• Introduction The aim is to introduce you to data visualization with Python as concrete and as consistent as possible.


  • Speaking of consistency, because there is no best data visualization library available for Python - up to creating these labs - we have to introduce different libraries and show their benefits when we are discussing new visualization concepts.


  • Doing so, we hope to make students well-rounded with visualization libraries and concepts so that they are able to judge and decide on the best visualitzation technique and tool for a given problem and audience.


  • Please make sure that you have completed the prerequisites for this course, namely Python for Data Science and Data Analysis with Python, which are part of this specialization.


  • Note: The majority of the plots and visualizations will be generated using data stored in pandas dataframes.

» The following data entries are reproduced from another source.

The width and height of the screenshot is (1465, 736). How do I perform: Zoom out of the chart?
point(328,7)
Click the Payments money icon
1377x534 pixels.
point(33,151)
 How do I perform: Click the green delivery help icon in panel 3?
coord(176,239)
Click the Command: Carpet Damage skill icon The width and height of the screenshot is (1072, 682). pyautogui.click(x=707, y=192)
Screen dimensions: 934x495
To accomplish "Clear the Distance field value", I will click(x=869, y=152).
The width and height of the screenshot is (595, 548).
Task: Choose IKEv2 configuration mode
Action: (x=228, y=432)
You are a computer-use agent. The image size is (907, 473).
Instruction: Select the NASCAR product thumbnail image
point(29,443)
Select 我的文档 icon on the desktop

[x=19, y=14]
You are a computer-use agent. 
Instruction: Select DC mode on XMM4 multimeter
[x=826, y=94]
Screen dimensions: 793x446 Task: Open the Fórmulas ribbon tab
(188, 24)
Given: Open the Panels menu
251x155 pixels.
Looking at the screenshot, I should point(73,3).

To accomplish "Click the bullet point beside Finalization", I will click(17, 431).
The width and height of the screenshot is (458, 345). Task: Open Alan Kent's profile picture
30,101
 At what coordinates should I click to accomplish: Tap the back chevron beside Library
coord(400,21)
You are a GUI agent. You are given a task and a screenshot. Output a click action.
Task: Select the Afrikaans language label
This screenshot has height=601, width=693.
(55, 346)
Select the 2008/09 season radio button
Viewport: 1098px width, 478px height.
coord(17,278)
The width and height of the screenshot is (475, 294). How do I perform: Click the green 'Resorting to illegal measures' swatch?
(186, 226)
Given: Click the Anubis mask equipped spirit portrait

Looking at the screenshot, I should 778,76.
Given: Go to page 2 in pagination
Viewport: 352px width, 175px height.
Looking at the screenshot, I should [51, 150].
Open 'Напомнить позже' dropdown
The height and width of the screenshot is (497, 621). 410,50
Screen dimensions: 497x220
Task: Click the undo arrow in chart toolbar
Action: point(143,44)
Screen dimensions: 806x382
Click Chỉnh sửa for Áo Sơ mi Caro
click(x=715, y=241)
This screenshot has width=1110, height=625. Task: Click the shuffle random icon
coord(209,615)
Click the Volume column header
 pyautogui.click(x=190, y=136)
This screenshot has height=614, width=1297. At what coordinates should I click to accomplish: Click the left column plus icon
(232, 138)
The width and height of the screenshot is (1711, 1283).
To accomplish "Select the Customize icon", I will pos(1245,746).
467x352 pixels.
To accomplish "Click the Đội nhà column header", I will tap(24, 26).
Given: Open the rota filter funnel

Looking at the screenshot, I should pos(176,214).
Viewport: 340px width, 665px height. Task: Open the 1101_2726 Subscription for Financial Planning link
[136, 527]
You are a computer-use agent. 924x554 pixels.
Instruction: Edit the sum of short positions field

Therefore, in this lab, we provide a brief crash course on pandas.


  • However, if you are interested in learning more about the pandas library, detailed description and explanation of how to use it and how to clean, munge, and process data stored in a pandas dataframe are provided in our course Data Analysis with Python, which is also part of this specialization.


  • pandas is an essential data analysis toolkit for Python.


  • From their website: pandas is a Python package providing fast, flexible, and expressive data structures designed to make working with “relational” or “labeled” data both easy and intuitive.


  • It aims to be the fundamental high-level building block for doing practical, real world data analysis in Python.


  • The course heavily relies on pandas for data wrangling, analysis, and visualization.


  • We encourage you to spend some time and familizare yourself with the pandas API Reference: http://pandas.pydata.org/pandas-docs/stable/api.html.


  • Dataset Source: International migration flows to and from selected countries - The 2015 revision.


  • The dataset contains annual data on the flows of international immigrants as recorded by the countries of destination.


  • The data presents both inflows and outflows according to the place of birth, citizenship or place of previous / next residence both for foreigners and nationals.


  • The current version presents data pertaining to 45 countries.


  • In this lab, we will focus on the Canadian immigration data.


  • The first thing we'll do is import two key data analysis modules: pandas and Numpy.


  • 
    import numpy as np  # useful for many scientific computing in Python
    import pandas as pd # primary data structure library
      
    
  • Let's download and import our primary Canadian Immigration dataset using pandas read_excel() method.


  • Normally, before we can do that, we would need to download a module which pandas requires to read in excel files. This module is xlrd.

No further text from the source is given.